Everyone needs new challenges, even a globally successful novelist. David Morrell, a former University of Iowa English professor, has 18 million books in print in 26 languages, but has just put the finishing touches on an entirely new writing endeavor.

In an interview with Radio Iowa, Morrell explains how he was asked by an editor at Marvel Comics to tackle a new spin on a legendary patriotic hero.

Morrell says the editor wanted him to write a self-contained six-part series about Captain America. "I’d never written for comic books before and I believe that writers should try all kinds of different ways. I just thought, ‘Hey, when I was a kid, I liked comic books. Maybe I can do something with this.’"

The sixth and final book recently hit newsstands and he says the series has been well-received by comic fans and critics. A hard-bound edition of the whole series will come out later this year. The 65-year-old Morrell says he was excited by the prospects of writing in the new medium and had specific ideas about where the storyline needed to go.
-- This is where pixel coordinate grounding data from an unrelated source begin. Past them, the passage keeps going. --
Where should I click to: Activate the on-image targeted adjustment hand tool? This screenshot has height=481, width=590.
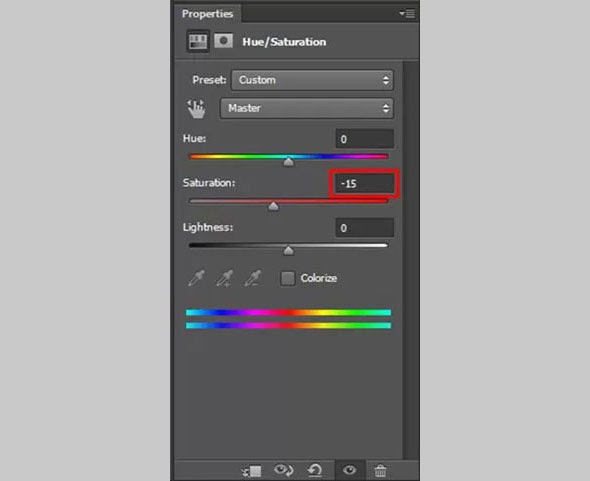(196, 109)
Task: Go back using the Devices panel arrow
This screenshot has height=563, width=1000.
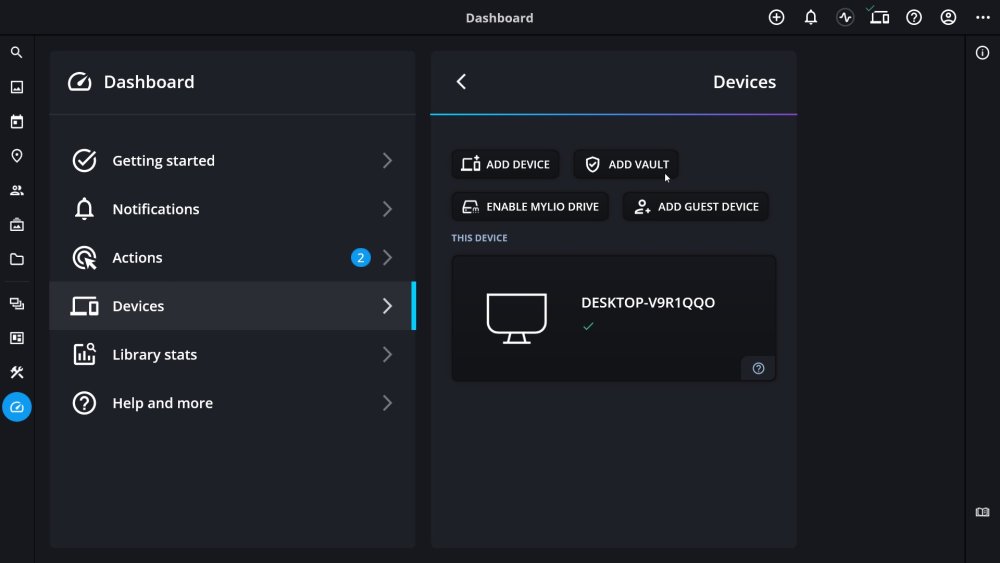Action: (x=461, y=82)
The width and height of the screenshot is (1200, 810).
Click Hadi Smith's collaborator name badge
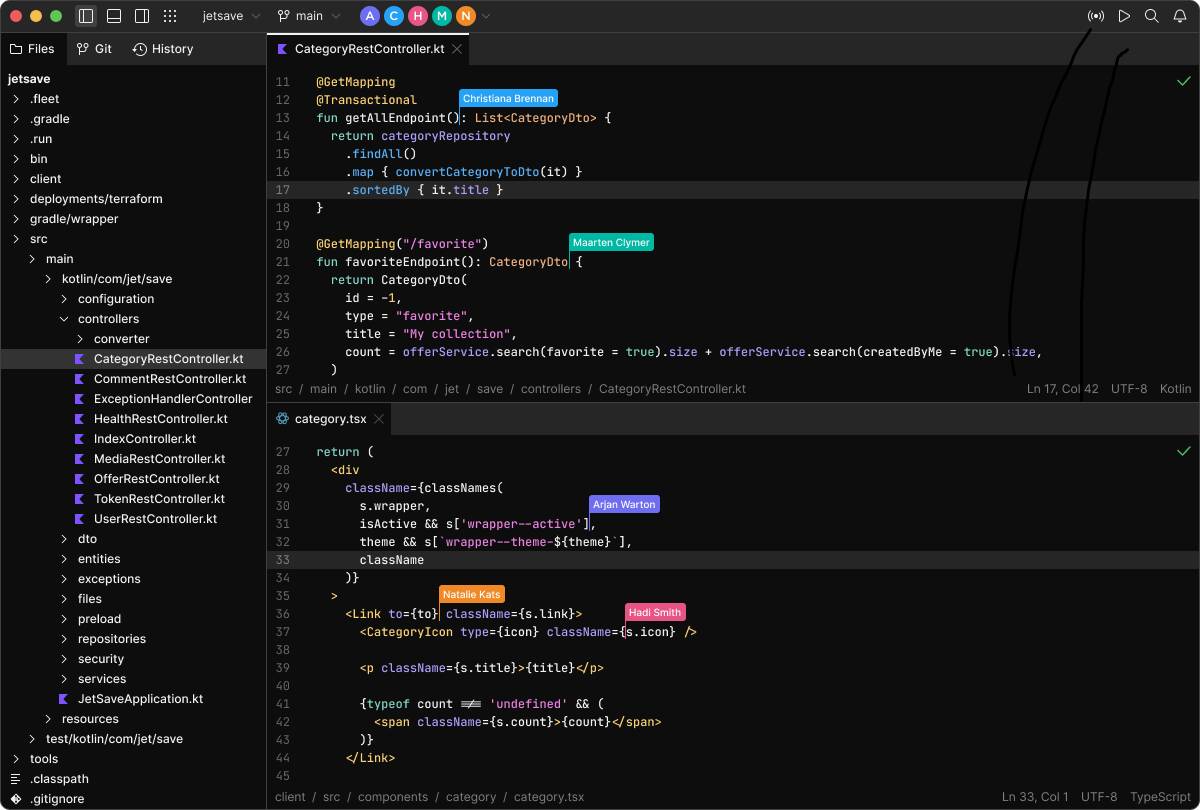(x=654, y=612)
"To me the theme was, the burden of being a superhero in today’s troubled world, especially if you’re a superhero named after the United States. I thought, that’s a big subject and I wanted to do it realistically," he says, "and I wanted to make people believe that Captain America was a real person and I wanted to have a lot of emotion as well as action in it."

Morrell lived in Iowa City from 1970 through 1992, teaching at the U-of-I for 18 of those years, and now resides in New Mexico. Among his 29 novels, "First Blood" may be best known as it was the basis for the Rambo movies. His 30th book, a spy/action novel called "The Spy Who Came For Christmas," is due out this fall. For more information, visit www.davidmorrell.net .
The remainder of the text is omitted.